▸ **Work required**:
Return the data below, unchanged, from the line with "This screenshot has" to the line with "point(378,386)", both lines included. Leave the pictures out.

▸ **Provided material**:
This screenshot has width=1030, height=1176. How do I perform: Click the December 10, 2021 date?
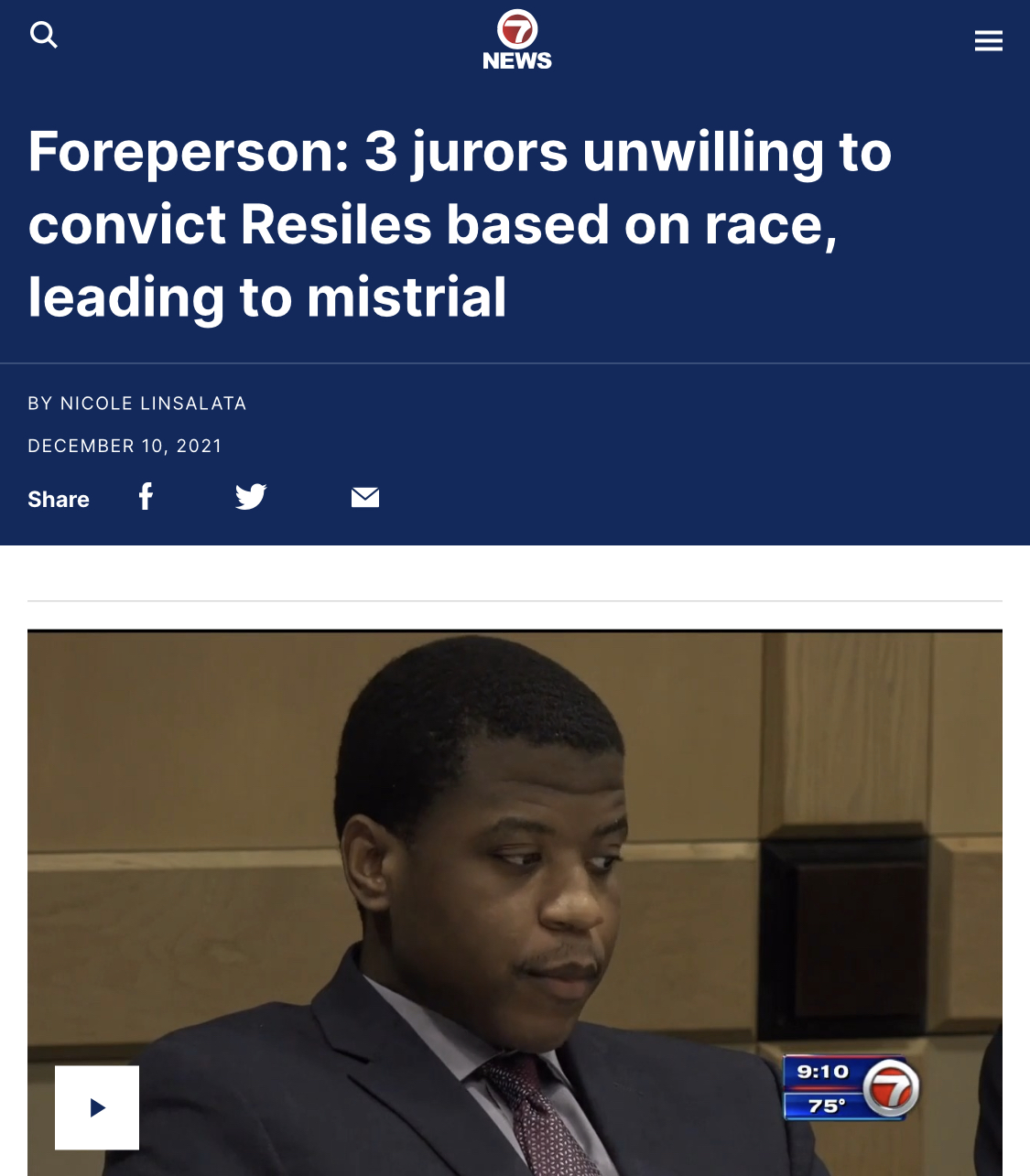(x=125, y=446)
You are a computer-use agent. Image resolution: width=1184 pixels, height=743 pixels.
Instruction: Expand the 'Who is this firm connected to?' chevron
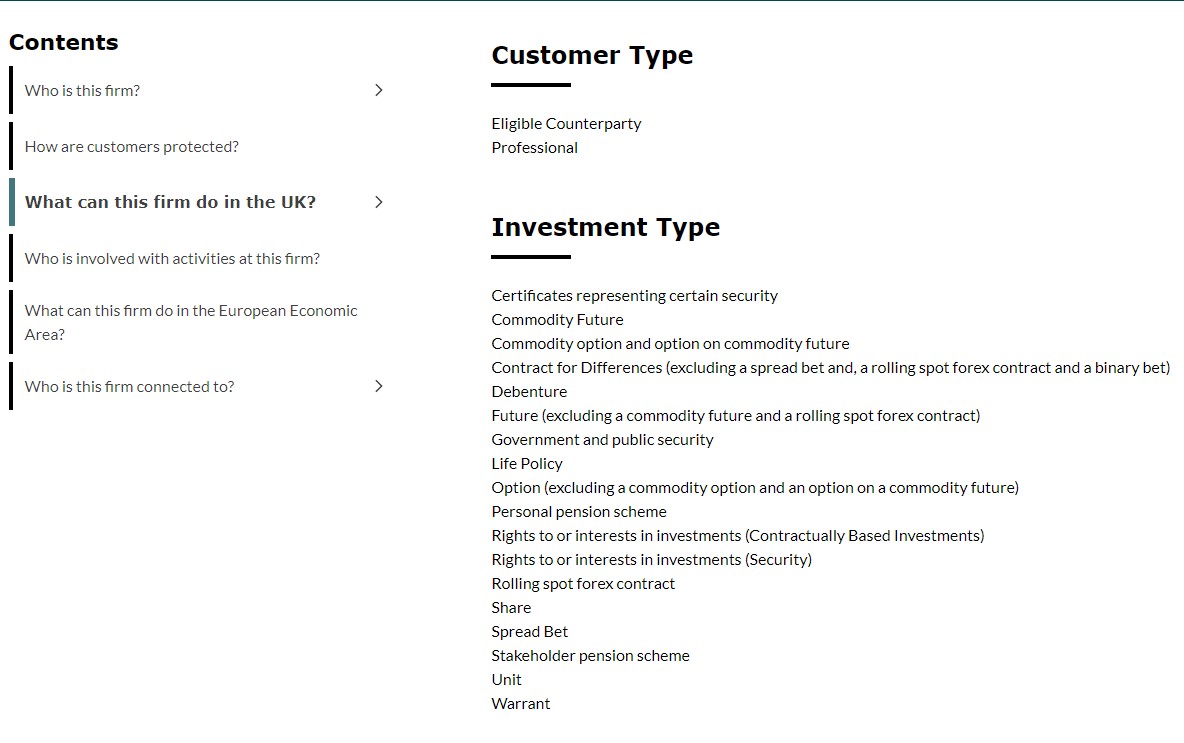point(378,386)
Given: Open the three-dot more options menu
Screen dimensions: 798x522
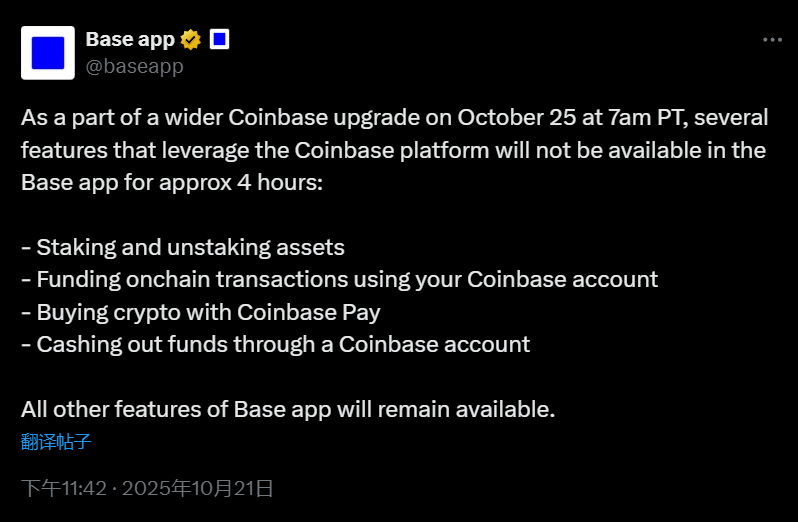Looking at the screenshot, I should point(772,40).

...

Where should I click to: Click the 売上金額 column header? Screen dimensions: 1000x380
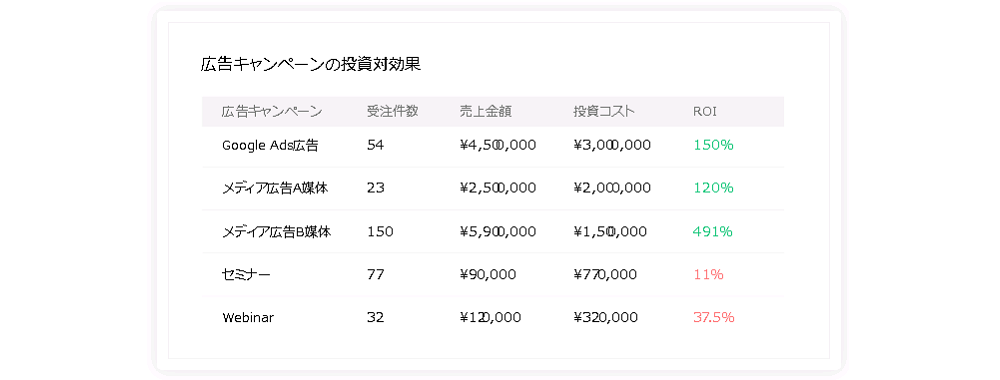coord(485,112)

▸ **Reply**:
This screenshot has width=1030, height=1176. How do I perform: Click the December 10, 2021 date?
(x=125, y=446)
You are a computer-use agent. Image resolution: width=1184 pixels, height=743 pixels.
Instruction: Expand the 'Who is this firm connected to?' chevron
point(378,386)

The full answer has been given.